> Work request:
State the count of lines below in which the word "width" appears, and add nothing.

> Records for the task:
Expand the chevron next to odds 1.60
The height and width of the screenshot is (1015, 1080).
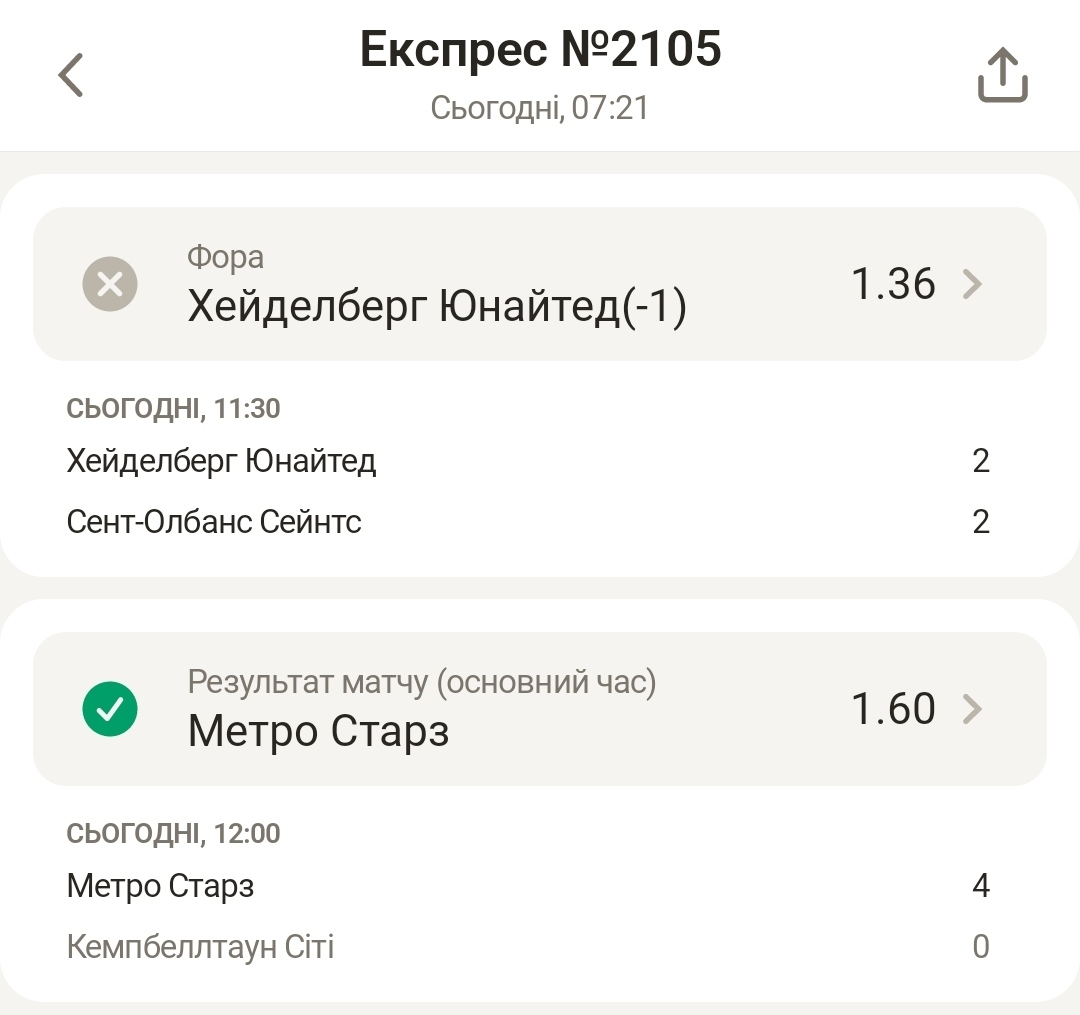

==

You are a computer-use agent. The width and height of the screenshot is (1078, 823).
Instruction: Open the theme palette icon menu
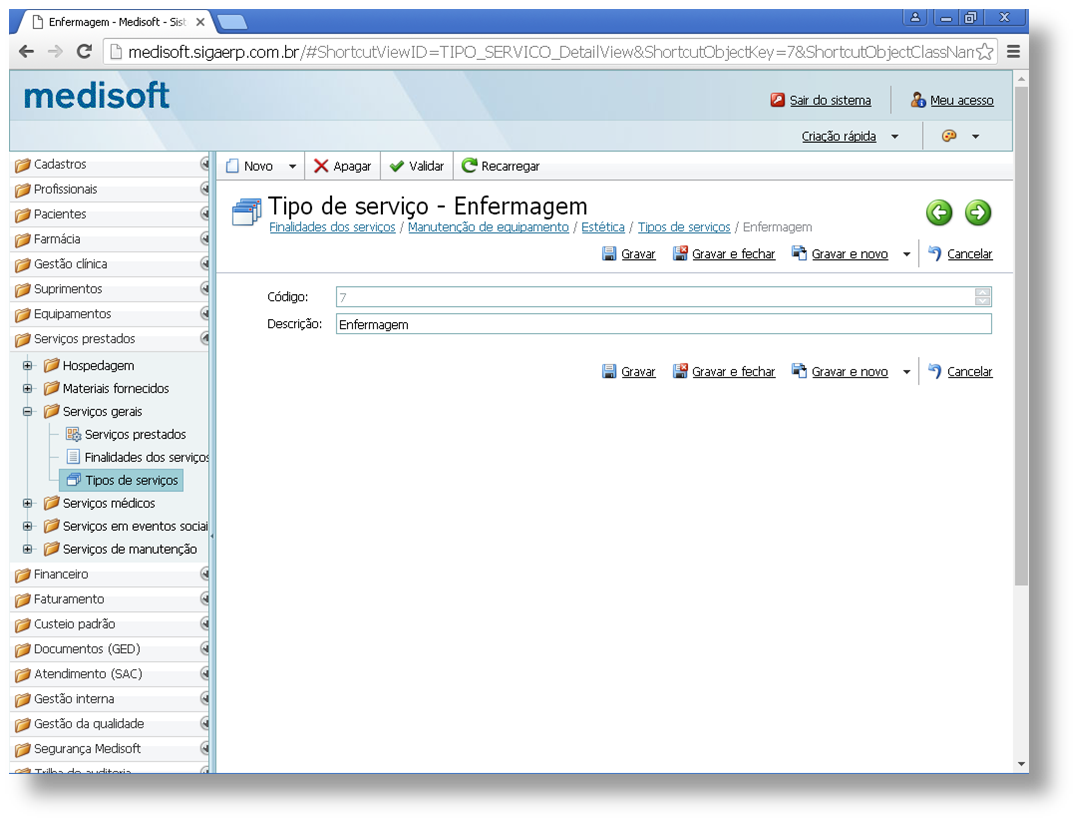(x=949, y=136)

> Task solution:
2